*Material to process*
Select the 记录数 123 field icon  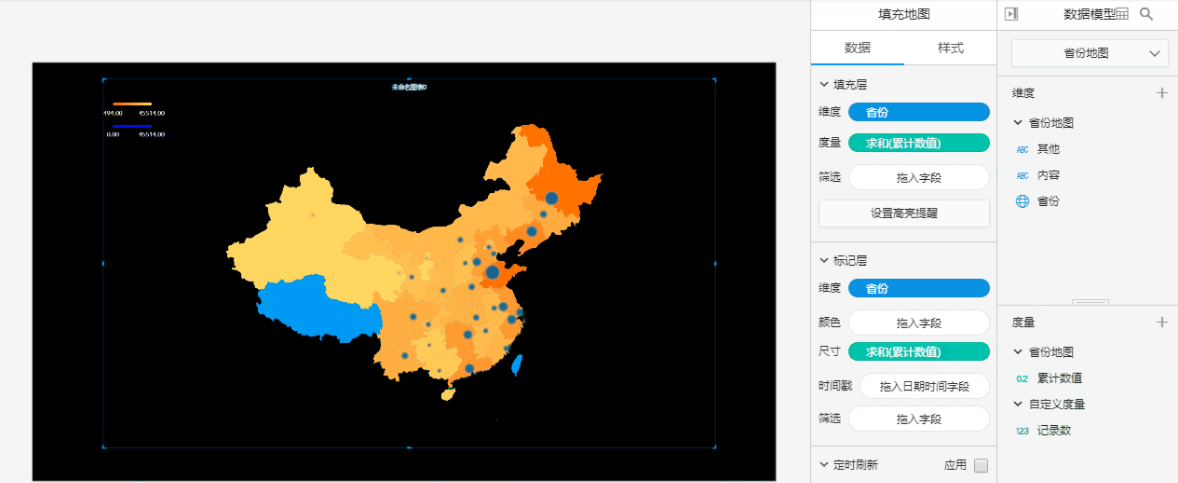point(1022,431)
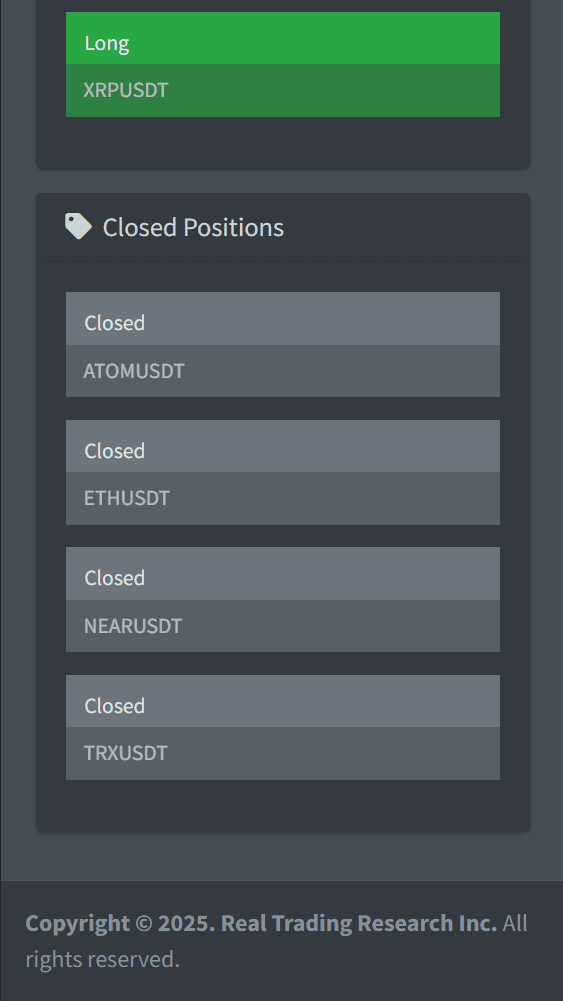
--
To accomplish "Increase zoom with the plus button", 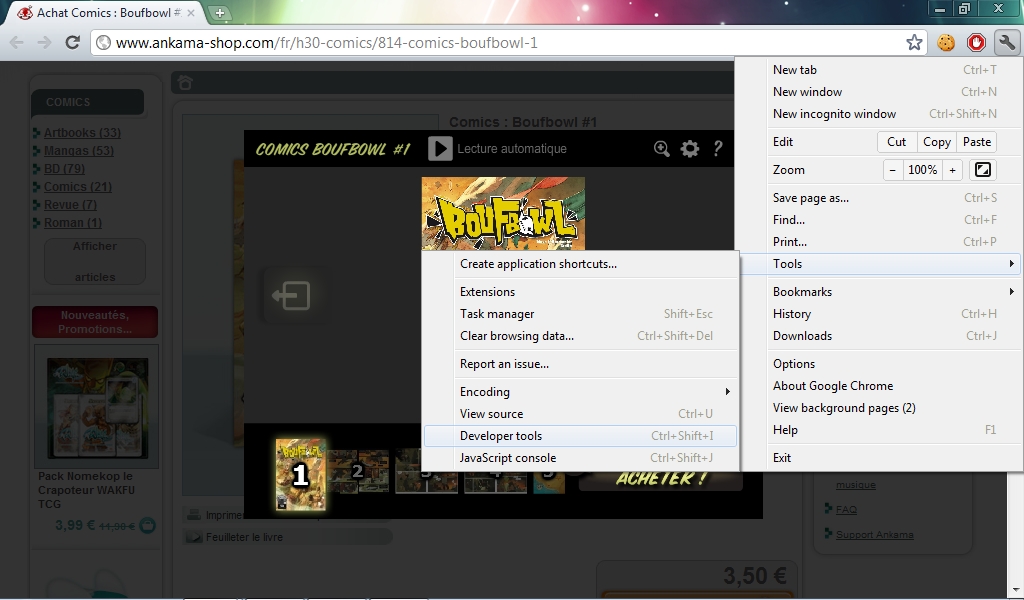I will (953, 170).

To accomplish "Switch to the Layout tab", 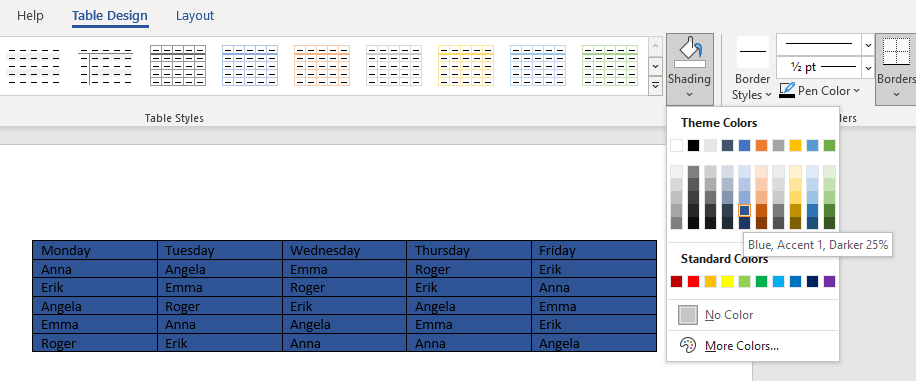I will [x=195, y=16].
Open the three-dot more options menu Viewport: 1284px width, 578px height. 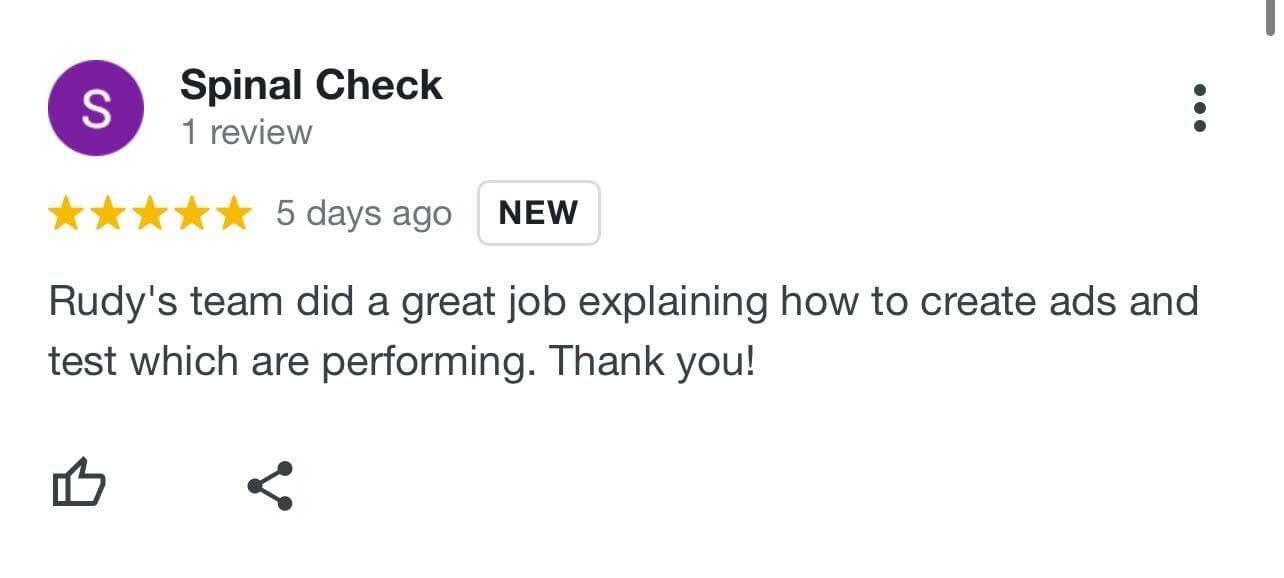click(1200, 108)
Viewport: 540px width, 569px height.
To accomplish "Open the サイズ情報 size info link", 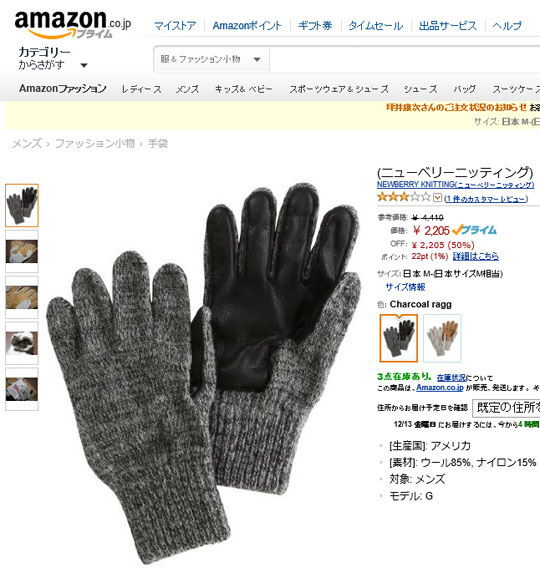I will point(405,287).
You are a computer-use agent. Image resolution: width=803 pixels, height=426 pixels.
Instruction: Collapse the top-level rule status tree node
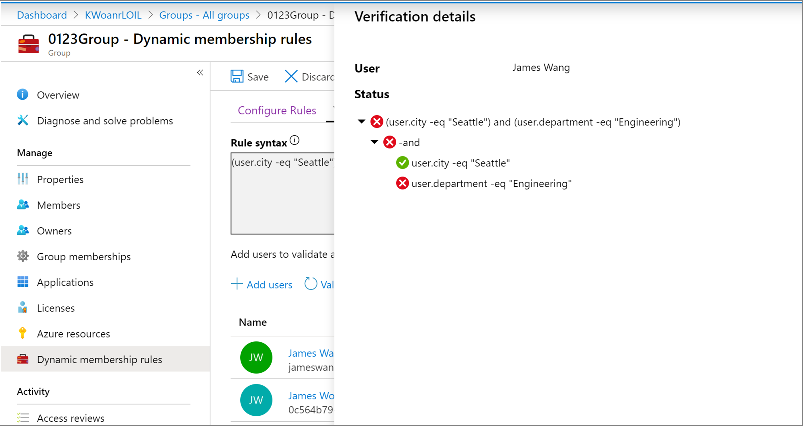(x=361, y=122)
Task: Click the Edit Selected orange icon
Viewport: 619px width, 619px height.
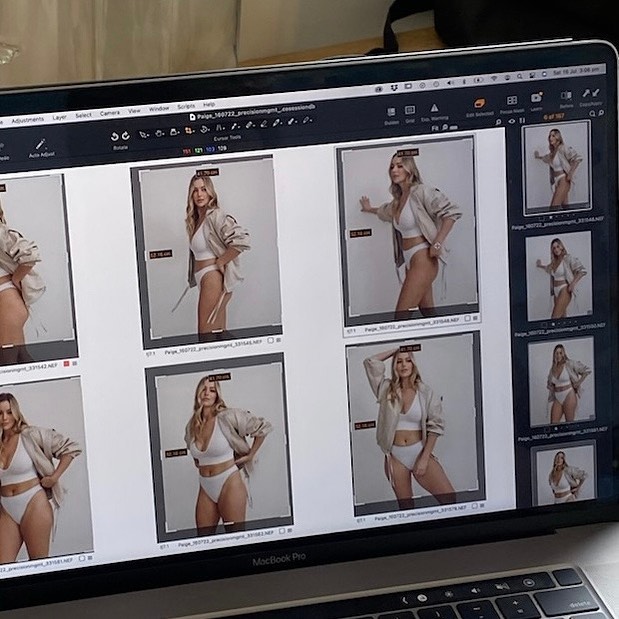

*Aim of the exercise*
Repeat exactly the lines above, from the line that contains "You are a computer-use" down through the line that contains "Viewport: 619px width, 619px height.". Include both of those lines and none of the pictures.

*Reply to the task*
You are a computer-use agent. Image resolution: width=803 pixels, height=426 pixels.
Instruction: Collapse the top-level rule status tree node
(x=361, y=122)
Task: Click the Edit Selected orange icon
Viewport: 619px width, 619px height.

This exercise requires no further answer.